■ OBJECTIVE
Rewrite the records from the line containing "You are a computer-use agent." through the end, including both of those lines and the requests in them, and give only those lines, without the pictures. Multiply each coordinate in the answers by 1.9 and round to whole numbers, with halves rounding up.
begin RECORDED INFORMATION
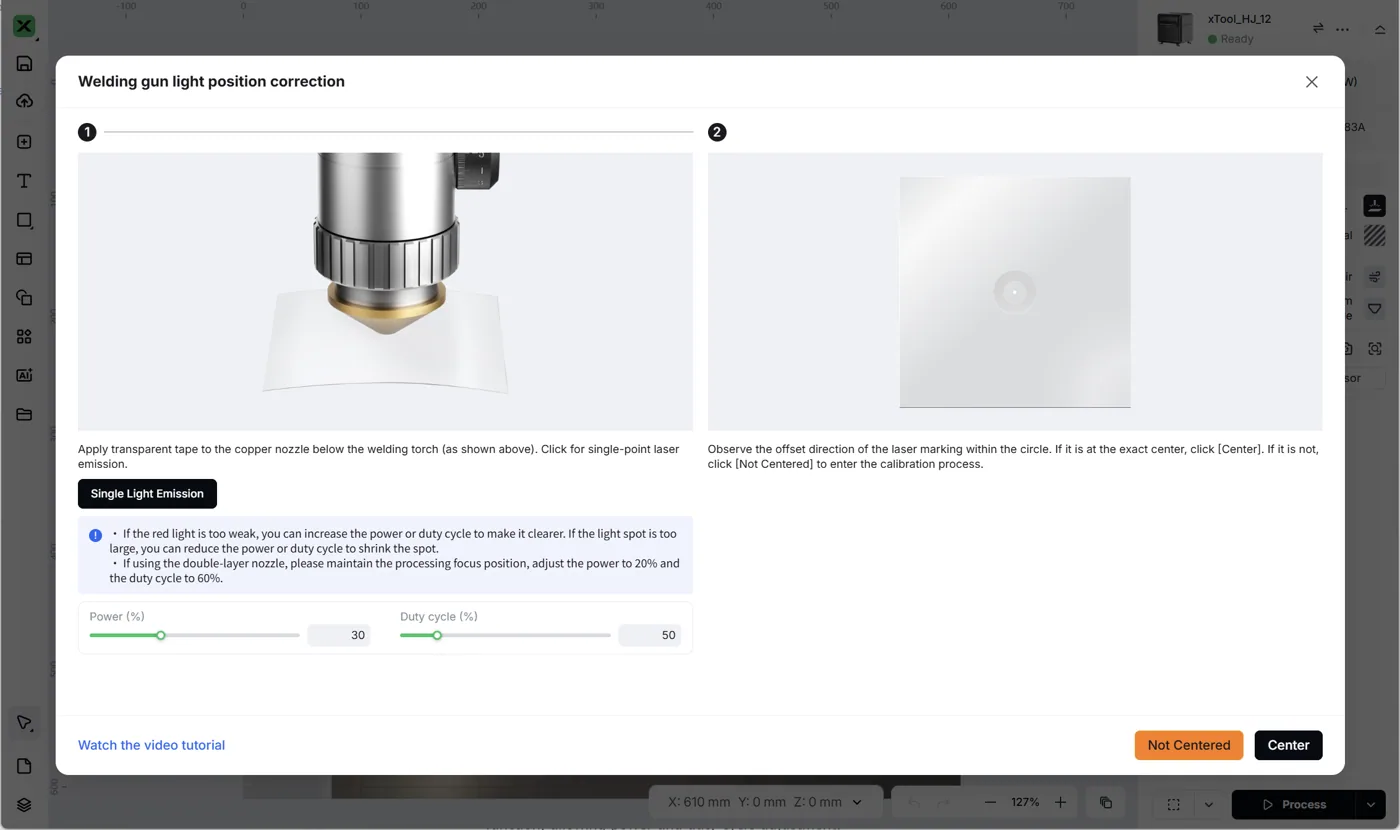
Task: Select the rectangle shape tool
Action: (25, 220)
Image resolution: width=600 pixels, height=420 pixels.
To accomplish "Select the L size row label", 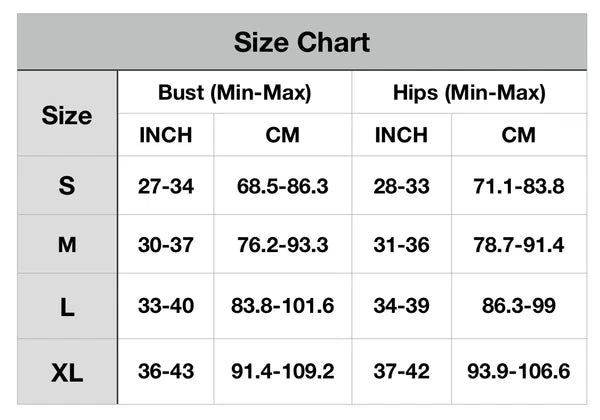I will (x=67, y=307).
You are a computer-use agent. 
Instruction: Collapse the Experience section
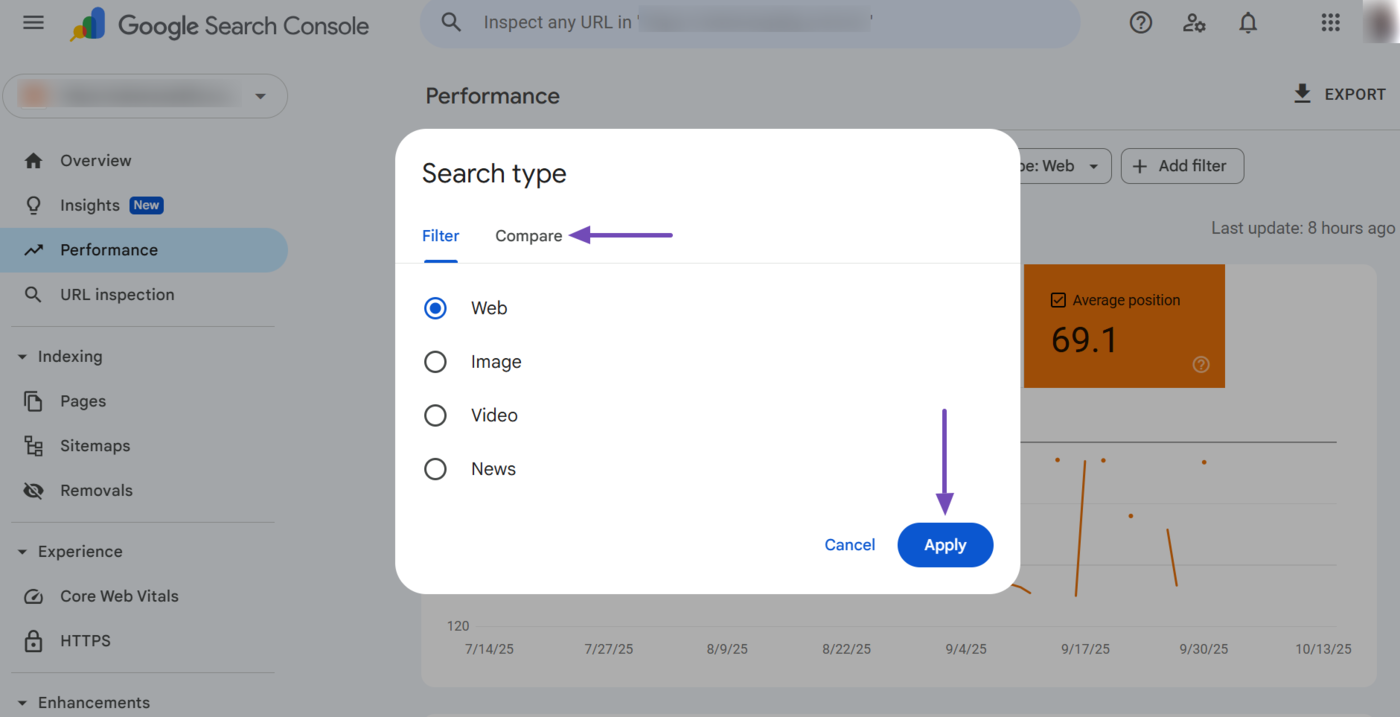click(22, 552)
end RECORDED INFORMATION
■ TASK OUTPUT
You are a computer-use agent. 
Instruction: Collapse the Experience section
click(42, 1049)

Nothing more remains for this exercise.